W tym miejscu warto przypomnieć, że w Przemyślu na wzgórzu zamkowym 
zachowały się fundamenty drugiego, jeszcze starszego kościoła grodowego 
- rotundy, ufundowanego na początku XI stulecia przez króla Bolesława 
Chrobrego, w czasach, kiedy chrześcijaństwo dopiero krzepło na naszych 
polskich ziemiach. Pozostałości te wymownie świadczą o tym, że chrześcijaństwo 
w obrządku zachodnim bardzo wcześnie zagościło na naszych ziemiach 
nad Sanem. Późniejszy podbój piastowskich kresów wschodnich (w tym 
i Przemyśla), dokonany przy końcu XI stulecia przez władców Rusi 
Kijowskiej - Rurykowiczów, pociągnął za sobą znaczne przeobrażenia 
etniczne i wyznaniowe na tych terenach i równocześnie na pewien czas 
osłabił rozwój Kościoła łacińskiego. Wśród mieszkających tutaj katolików 
duszpasterstwo prowadziło duchowieństwo diecezjalne - podległe biskupom 
misyjnym, oraz zakonnicy - franciszkanie i dominikanie. 
  Wraz z odzyskaniem tych prastarych piastowskich dziedzin 
w roku 1340 przez Kazimierza Wielkiego odmienił się bieg historii. 
Położone pomiędzy Wisłokiem a Sanem, oraz dalej na wschód tereny 
dotychczasowego pogranicza pomiędzy Polską i Rusią, pokryte gęstymi 
borami i słabo zaludnione, stały się obszarem intensywnego osadnictwa. 

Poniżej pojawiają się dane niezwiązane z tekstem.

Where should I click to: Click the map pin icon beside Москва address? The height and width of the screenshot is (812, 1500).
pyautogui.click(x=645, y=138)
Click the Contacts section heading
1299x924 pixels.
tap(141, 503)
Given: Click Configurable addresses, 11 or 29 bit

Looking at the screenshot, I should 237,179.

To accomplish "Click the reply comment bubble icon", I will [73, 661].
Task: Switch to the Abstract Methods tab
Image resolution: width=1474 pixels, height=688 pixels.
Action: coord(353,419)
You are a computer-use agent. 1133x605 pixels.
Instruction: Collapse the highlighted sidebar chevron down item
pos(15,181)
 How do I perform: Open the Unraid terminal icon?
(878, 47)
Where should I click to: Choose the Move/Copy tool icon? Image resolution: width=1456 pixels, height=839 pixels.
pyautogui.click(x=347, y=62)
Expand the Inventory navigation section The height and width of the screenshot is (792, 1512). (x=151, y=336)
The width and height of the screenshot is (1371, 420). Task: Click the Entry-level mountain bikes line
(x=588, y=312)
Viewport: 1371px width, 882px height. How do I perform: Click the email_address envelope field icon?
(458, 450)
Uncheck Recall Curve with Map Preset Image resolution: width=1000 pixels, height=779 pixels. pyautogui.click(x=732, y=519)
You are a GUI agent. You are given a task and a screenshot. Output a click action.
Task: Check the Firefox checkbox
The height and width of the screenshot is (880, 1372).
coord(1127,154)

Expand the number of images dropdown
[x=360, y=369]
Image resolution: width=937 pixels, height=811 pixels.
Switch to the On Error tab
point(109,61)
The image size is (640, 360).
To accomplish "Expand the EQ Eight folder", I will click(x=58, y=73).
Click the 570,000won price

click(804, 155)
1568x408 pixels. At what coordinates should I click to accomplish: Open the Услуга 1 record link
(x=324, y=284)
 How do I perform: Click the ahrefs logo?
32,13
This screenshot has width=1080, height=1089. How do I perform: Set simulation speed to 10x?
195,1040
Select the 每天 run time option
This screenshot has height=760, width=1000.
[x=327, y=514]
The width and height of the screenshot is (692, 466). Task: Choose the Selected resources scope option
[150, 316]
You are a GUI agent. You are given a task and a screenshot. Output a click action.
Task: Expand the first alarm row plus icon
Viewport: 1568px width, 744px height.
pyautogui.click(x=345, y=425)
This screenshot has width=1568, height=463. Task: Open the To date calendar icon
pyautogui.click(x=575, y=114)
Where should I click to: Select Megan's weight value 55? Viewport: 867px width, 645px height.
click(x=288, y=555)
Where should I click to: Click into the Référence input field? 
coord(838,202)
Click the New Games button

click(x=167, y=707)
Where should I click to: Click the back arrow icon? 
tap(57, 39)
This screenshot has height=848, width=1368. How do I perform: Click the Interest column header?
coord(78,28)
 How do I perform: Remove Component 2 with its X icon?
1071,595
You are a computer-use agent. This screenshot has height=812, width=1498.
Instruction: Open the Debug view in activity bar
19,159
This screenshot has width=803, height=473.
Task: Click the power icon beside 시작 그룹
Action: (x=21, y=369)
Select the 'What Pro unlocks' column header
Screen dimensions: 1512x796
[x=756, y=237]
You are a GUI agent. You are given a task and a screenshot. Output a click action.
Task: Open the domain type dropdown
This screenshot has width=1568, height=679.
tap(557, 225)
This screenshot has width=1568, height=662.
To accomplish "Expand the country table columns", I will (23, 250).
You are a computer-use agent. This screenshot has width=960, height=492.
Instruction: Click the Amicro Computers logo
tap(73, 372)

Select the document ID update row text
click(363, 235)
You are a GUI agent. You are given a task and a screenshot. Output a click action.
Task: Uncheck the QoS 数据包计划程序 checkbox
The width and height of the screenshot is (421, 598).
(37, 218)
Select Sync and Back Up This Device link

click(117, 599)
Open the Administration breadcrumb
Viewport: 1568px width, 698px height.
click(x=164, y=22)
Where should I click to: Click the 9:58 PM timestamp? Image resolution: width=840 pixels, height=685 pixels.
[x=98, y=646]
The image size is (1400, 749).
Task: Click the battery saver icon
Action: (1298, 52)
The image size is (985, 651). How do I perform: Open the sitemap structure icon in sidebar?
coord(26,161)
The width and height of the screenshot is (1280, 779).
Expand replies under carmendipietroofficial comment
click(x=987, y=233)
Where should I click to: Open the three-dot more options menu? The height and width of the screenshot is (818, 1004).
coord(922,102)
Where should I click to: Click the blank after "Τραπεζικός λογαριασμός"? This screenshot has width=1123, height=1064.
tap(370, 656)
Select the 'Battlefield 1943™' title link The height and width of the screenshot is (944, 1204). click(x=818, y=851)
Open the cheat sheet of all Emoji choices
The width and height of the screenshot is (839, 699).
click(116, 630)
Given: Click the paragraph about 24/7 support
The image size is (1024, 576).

W przeciągu kilku dziesięcioleci powstało tu kilkaset wiosek i kilkadziesiąt 
miast i miasteczek. Już około roku 1340 papież Benedykt XII utworzył 
dla mieszkających na tych ziemiach katolików diecezję przemyską, 
którą papież Grzegorz XI włączył w roku 1375 do nowo utworzonej metropolii 
halickiej. Przy starożytnym kościele św. Mikołaja zamieszkali przemyscy 
biskupi oraz ich najbliżsi współpracownicy - kanonicy katedralni. 
Trzeci z kolei pasterz przemyski, franciszkanin Eryk (1377-1391), 
konsekrował kościół pw. Najświętszej Maryi Panny i św. Jana Chrzciciela. 
W tym czasie w Przemyślu funkcjonowały równolegle klasztory i kościoły 
Dominikanów i Franciszkanów, ufundowane, jak głosi stara tradycja, 
jeszcze około połowy XIII stulecia. 
  Przemyśl położony był przy ważnym szlaku handlowym prowadzącym 
z Europy Zachodniej do Kijowa i dalej na Wschód. Cieszył się poparciem 
władców polskich, zarówno Piastów jak i Jagiellonów, stąd też w XIV 
i XV w. nadsański gród szybko rozwijał się, przybywało mieszkańców, 
zwłaszcza rzemieślników i kupców. Dotychczasowa świątynia katedralna 
stawała się zbyt szczupła w stosunku do wzrastających potrzeb. Z 
tego powodu posta nowiono wybudować nową w miejscu dotychczasowej. 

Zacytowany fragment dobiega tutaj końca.